-- SELECTED TEXT --
++++++++++

There are theories that claim that it has been in fact Christian doctrine, which copied the mores of a nomadic desert tribe more than two thousand years ago, that has through the centuries created a deep belief in humanity’s collective psyche that women are inferior to men.  The Catholic Church leaders have merely embraced such a view.

Human reason though has evolved by leaps and bounds since the 19th century, not only in understanding nature but societies as well.    We now know that Kings weren’t appointed by God, but that notion was a clever hoax to ensure that exploited peasants remain meek.  We now know that the Black Plague was not a curse on Europe by God for the Crusades’ failure to capture the Holy Land.  It was a pathogen brought most probably from China by rats’ fleas.

++++++++++

-- DATA EXCERPTS --
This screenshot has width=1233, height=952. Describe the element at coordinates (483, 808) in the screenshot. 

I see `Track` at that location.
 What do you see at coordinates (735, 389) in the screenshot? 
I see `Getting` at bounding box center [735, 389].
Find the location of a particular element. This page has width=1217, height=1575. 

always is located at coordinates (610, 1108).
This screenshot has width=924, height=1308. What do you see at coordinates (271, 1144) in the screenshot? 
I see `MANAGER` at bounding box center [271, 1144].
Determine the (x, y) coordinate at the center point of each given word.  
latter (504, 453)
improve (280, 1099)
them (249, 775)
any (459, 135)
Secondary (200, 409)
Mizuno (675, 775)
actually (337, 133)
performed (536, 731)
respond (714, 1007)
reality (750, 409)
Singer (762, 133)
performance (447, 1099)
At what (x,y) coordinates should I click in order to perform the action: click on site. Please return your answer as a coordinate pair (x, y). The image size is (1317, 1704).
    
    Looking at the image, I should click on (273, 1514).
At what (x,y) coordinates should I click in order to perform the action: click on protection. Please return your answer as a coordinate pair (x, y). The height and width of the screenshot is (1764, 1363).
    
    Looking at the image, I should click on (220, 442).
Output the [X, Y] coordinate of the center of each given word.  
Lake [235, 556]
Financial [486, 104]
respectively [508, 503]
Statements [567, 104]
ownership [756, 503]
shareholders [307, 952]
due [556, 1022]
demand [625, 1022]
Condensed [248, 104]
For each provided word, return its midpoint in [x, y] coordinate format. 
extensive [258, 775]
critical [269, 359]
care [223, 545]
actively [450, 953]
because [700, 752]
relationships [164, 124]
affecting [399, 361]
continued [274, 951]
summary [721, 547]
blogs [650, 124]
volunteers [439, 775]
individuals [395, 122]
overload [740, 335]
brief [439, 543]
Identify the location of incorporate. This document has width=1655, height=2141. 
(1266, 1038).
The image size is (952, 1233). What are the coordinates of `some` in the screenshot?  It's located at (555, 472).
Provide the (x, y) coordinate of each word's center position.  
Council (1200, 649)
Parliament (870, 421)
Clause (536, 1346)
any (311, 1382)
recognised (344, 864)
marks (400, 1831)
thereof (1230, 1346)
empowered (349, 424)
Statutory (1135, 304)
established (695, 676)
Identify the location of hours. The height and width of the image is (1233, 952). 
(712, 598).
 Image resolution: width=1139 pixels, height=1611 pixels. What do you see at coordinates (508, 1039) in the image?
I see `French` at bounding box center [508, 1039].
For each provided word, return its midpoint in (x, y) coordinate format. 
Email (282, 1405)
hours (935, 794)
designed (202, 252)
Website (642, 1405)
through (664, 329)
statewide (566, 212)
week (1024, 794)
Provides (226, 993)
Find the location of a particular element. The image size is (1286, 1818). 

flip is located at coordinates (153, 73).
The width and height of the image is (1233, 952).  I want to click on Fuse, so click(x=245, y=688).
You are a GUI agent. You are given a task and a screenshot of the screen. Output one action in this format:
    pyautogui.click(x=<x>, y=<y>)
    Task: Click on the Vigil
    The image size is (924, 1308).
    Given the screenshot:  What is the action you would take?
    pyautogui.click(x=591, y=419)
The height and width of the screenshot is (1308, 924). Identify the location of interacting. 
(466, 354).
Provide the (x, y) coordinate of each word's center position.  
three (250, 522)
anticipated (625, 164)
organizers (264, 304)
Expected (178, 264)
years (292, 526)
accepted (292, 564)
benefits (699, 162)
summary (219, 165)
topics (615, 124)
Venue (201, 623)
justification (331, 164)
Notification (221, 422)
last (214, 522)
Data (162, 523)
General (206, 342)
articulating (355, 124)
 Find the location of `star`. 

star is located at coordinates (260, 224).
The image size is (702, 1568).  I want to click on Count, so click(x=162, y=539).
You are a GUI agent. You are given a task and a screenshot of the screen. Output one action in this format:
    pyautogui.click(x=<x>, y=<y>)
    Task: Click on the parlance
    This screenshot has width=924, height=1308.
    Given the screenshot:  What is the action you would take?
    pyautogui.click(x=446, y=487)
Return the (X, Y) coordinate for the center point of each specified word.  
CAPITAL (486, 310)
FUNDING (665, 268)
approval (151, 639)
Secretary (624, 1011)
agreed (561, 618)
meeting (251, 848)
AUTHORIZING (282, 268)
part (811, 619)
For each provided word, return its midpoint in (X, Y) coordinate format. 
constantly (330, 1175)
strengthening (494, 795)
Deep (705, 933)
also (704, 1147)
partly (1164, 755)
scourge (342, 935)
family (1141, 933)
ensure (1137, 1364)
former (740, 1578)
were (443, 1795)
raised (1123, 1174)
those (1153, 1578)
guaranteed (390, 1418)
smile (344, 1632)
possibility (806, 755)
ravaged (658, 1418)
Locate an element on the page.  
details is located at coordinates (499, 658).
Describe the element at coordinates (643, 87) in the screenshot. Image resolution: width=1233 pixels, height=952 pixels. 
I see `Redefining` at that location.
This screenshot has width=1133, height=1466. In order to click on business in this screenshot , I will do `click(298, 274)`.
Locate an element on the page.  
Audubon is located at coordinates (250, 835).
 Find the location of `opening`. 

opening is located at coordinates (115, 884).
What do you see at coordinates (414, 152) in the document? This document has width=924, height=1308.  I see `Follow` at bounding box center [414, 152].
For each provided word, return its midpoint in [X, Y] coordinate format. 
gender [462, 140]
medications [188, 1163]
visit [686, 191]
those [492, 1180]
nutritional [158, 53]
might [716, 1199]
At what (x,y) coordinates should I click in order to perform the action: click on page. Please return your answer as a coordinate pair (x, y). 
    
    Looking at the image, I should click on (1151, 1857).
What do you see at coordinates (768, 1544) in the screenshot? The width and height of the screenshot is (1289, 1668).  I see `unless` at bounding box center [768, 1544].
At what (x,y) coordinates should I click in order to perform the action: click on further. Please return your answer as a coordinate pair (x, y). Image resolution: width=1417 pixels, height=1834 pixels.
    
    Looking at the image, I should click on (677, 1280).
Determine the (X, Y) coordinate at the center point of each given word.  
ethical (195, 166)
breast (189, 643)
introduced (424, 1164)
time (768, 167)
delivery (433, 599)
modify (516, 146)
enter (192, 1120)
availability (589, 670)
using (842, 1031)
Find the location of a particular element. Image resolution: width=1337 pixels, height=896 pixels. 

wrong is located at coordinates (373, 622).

++++++++++

-- WORK TO COMPLETE --
1: Answer these about the passage on Christian doctrine and the view of women:
(a) According to the theories the passage mentions, whose mores did Christian doctrine copy?
(b) What was the notion that Kings were appointed by God meant to ensure?
(c) What does the passage say the Black Plague was, and how did it most probably arrive?
2: Continue the passage on Christian doctrine and the view of women, starting right after its last sentence.

-- EXPECTED OUTPUTS --
1:
(a) The mores of a nomadic desert tribe of more than two thousand years ago.
(b) That exploited peasants remain meek.
(c) It was a pathogen, brought most probably from China by rats' fleas.

2:
With the same scientific method, we now know that females’ subjugation to men throughout the centuries was due to a complex of factors.  There is a biological explanation, as women are dependent on their male mates during the last trimester of their pregnancy and during the time they had to care for their babies.   A bit ironically, this was due to the fact that the because of its size, the human infant’s brain – which would make his species the lord of the earth – won’t allow it to pass through the vaginal canal at full maturity. Nature’s solution was to have him born before that, requiring however more time for protecting and taking care of it by the mother than any other mammal. There is also the fact that, on the average, for complex reasons (including males’ need to compete with other males to disseminate his genes) women are smaller and physically weaker than men, and therefore in ancient societies, might is right.

Societies then merely built up their cultural infrastructure to reinforce these initial biological conditions, such as the limitation of women to domestic duties in the hunting-and-gathering stage of human societies.

There is also an explanation that men had an imperative to subjugate women as he could not be sure if he was the father of the children he thinks would in effect give him “immortality”, and for whom he devote his resources for.  The only way to ensure that his children are his is to ensure the total physical and psychological subjugation of his mate.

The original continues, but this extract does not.